Kammerer’s path to success hasn’t been easy, but it has been laser-focused since that summer when he arrived and took a job washing dishes at The Royal Treat.

“It was like I got hit by a lightning bolt,” he said. ““It made me feel very comfortable to be in the restaurant. At 20 I made a conscious decision that I would learn all I could about the restaurant business so I could be good at it.”

He worked in more than a dozen restaurants, taking jobs waiting tables, cooking, pretty much every job he could, and all the while soaking in everything he learned. Eventually he worked his way up to general manager at one of the area’s more popular restaurants at the time. I short time later, he met Matt Haley.

“The first thing out of his mouth was ‘do you want to build a restaurant empire with me,’” Kammerer said.

They started Haley/Kammerer Restaurant Consulting Co. and worked with clients including Atlantic Sands hotel, Bayside and even the Cape May Ferry. Their management company runs the concessions at Sports at the Beach, among other places, and they help plan, design and run similar facilities.

The first restaurant was Bluecoast Seafood Grill and Raw Bar in North Bethany Beach. Then came Fish On in Lewes, Northeast Seafoood Kitchen in Ocean View, Catch 54 in Fenwick, Lupo Italian Kitchen in Rehoboth, Matt's Fish Camp BethanyPapa Grande's Coastal Taqueria FenwickPapa Grande's Coastal Taqueria Rehoboth and Matt's Fish Camp Lewes. The newest, Bluecoast Rehoboth, was just announced last month and will be completed next spring.

Alan Levin, Chief Advisor for SoDel Concepts, said each restaurant has its own distinct personality.

“They are unique to the area they are serving,” he said.

Levin, who previously served as Cabinet Secretary of the Delaware Economic Development Office under Gov. Jack Markell, began his career as Deputy Attorney General in the Delaware Department of Justice before becoming executive assistant and counsel to then-U.S. Senator William V. Roth Jr. Levin is rare in the company in the sense that he didn’t come up through the ranks working in restaurants, as Kammerer said most of the management team has.

“Almost everyone started at the lowest level and worked their way up,” Kammerer said. “It gives us a marked advantage.”

It also creates a team environment where everyone works together.

“We want everyone to be successful,” Kammerer said. And while the restaurant business isn’t typically known for stability, SoDel Concepts goes against that perception.

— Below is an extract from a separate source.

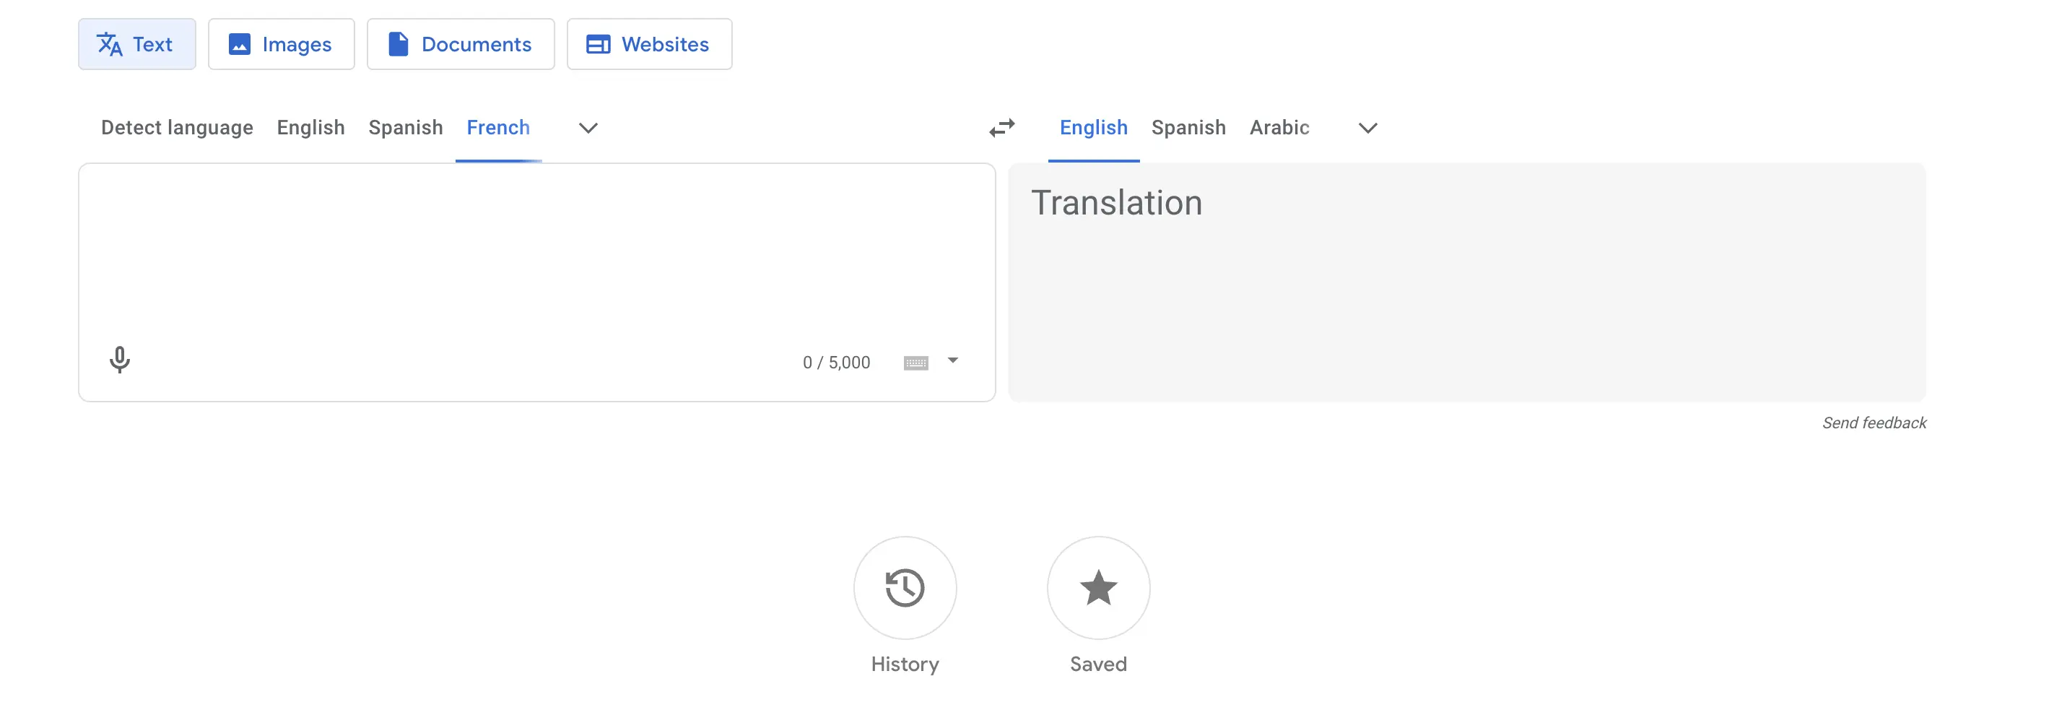Choose Detect language as source
The width and height of the screenshot is (2049, 723).
click(177, 127)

“People in this company are buying houses,” Kammerer said. “They’re getting married and having kids.”

Part of that has to do with changing demographics. Whereas the beaches draw visitors throughout the summer, the winter months historically have been a slower time. But that is less the case these days as more people move in to the area.

“The off-season has gotten shorter,” Kammerer said. “Four years ago restaurants closed a couple weeks in the off-season. Three years ago they closed a couple nights. Now all the restaurants are open all year. October and June are as busy as each other.”

Nelia Dolan, marketing director for SoDel Concepts, said the company employs more than 200 people full-time and in the summer about 650, including the high schoolers at the Sports at the Beach concessions.

For Kammerer, having a positive work experience, learning the responsibilities that come along with a job, and being part of a successful business can all shape a youngster’s impression of work.

“We can set the tone for the rest of their life,” he said. “That’s a large responsibility that we don’t take lightly.”

Another responsibility they don’t take lightly, Levin said, is their role in giving back to the community.

“They give back as much as they get,” he said.

Kammerer founded a charitable non-profit, SoDel Cares, in September 2015. The charity has given several grants to organizations that help children, the elderly and at risk youth and adults. This year, SoDel Cares received a Best of Award from Coastal Style Magazine and Kammerer received an award for Businessman of the Year in the same readers’ poll.

Levin said the philanthropic efforts are a reflection of the people who work at the businesses that make up SoDel Concepts.

“We have a lot of unselfish people in this company,” he said.